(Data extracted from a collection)
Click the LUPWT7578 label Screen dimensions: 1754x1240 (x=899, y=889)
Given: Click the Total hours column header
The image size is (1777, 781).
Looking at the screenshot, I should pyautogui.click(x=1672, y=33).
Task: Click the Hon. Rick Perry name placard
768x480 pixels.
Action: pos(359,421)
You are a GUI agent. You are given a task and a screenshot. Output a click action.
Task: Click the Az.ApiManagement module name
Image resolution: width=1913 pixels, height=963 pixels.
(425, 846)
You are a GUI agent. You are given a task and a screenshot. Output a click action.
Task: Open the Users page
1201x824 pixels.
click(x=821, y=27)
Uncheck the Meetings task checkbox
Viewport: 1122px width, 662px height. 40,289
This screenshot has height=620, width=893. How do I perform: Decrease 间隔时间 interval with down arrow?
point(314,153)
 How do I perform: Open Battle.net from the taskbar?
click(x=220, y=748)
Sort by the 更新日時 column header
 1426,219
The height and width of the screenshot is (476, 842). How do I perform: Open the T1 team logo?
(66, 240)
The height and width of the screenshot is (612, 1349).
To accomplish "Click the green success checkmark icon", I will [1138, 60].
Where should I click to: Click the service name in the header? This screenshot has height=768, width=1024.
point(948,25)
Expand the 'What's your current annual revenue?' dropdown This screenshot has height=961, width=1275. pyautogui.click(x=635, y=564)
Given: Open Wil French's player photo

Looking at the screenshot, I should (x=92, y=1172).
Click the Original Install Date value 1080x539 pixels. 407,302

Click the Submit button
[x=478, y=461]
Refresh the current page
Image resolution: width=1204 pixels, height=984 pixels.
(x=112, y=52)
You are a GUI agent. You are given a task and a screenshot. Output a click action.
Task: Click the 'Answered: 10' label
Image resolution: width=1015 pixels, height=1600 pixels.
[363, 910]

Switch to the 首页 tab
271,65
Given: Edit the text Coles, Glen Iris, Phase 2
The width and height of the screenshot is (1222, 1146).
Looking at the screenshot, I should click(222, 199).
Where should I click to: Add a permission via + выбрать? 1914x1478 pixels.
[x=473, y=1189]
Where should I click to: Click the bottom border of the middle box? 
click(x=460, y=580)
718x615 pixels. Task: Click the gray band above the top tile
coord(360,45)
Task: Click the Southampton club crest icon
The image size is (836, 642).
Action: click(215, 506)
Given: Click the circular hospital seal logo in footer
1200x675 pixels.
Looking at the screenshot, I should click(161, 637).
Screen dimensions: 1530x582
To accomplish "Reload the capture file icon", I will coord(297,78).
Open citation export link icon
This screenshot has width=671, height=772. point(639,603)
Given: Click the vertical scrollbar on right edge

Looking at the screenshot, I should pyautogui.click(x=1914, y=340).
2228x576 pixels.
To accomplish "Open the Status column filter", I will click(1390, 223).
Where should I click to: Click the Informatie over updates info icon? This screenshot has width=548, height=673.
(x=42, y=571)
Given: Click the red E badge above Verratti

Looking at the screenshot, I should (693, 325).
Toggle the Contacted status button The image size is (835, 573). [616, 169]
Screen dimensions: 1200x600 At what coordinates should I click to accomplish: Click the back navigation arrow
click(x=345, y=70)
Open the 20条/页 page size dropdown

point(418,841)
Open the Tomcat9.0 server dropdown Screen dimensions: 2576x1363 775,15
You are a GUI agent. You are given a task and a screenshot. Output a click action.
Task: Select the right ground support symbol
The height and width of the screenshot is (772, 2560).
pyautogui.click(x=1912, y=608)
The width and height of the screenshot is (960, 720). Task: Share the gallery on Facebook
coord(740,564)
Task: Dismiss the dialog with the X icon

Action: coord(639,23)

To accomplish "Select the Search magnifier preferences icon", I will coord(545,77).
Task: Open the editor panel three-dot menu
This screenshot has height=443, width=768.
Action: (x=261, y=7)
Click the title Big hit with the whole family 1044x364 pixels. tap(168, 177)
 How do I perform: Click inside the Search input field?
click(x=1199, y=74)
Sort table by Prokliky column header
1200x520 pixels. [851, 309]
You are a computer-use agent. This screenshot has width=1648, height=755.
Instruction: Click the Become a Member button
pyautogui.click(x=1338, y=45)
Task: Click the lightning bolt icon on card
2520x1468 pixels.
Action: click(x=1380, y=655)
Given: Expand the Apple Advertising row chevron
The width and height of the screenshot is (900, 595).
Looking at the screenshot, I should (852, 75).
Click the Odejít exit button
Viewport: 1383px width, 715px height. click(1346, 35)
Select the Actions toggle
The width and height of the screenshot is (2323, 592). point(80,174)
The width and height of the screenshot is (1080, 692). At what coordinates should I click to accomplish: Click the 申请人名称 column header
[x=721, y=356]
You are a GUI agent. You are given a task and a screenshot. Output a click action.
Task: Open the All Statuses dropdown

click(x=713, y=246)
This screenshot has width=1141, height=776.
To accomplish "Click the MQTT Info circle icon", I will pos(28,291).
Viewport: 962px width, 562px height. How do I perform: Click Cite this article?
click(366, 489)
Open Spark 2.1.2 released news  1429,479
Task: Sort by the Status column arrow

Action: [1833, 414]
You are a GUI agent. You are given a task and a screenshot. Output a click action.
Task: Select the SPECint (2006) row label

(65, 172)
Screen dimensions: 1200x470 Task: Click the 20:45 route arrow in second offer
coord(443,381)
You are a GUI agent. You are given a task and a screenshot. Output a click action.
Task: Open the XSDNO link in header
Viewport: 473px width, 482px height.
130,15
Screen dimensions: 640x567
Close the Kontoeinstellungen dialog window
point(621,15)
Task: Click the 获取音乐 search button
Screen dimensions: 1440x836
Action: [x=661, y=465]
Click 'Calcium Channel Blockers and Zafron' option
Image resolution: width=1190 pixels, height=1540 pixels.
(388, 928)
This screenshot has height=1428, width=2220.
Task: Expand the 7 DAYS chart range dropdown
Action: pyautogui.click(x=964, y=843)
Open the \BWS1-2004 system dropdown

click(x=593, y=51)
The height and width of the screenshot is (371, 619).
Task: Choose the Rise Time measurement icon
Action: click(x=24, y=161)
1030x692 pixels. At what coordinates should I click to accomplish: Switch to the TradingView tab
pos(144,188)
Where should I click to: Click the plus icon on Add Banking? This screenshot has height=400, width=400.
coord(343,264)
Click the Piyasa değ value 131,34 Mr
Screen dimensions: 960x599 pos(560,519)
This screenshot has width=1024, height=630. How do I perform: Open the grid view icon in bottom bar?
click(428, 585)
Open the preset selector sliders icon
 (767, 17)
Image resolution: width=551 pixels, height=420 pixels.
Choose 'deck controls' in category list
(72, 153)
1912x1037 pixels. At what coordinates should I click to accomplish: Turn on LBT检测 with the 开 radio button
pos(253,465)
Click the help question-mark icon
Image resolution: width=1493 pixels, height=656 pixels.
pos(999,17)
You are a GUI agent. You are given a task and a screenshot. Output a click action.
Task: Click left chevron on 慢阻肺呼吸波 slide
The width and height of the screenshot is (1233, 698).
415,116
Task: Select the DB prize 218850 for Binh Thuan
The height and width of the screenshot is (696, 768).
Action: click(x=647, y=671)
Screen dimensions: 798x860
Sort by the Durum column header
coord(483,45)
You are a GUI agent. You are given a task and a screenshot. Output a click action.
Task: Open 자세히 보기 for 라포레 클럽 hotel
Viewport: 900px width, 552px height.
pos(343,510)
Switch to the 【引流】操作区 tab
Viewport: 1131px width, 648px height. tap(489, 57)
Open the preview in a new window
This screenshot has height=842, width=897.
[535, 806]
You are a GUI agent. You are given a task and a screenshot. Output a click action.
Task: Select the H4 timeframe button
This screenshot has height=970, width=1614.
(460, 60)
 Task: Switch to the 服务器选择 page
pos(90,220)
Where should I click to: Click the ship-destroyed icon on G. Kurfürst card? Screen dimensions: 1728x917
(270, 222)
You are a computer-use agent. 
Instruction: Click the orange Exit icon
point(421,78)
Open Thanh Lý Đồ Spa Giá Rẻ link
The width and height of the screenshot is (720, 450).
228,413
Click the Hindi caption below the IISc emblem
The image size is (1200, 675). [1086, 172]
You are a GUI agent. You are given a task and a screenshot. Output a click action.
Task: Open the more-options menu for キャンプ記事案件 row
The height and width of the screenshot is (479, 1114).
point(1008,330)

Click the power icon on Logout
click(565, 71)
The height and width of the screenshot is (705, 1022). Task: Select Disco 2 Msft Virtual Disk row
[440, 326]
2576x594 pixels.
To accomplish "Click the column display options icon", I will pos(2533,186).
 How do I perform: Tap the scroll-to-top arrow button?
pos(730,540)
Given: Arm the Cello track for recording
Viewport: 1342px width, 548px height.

▸ EXERCISE DIRECTIONS
Could you copy every line from the records that mentions the word "will"?

▸ TASK SOLUTION
To accomplish "Click the green success checkmark icon", I will [1138, 60].
To accomplish "Reload the capture file icon", I will coord(297,78).
To accomplish "Open the Status column filter", I will click(1390, 223).
To accomplish "Select the Search magnifier preferences icon", I will coord(545,77).
To accomplish "Click the MQTT Info circle icon", I will pos(28,291).
To accomplish "Click the column display options icon", I will pos(2533,186).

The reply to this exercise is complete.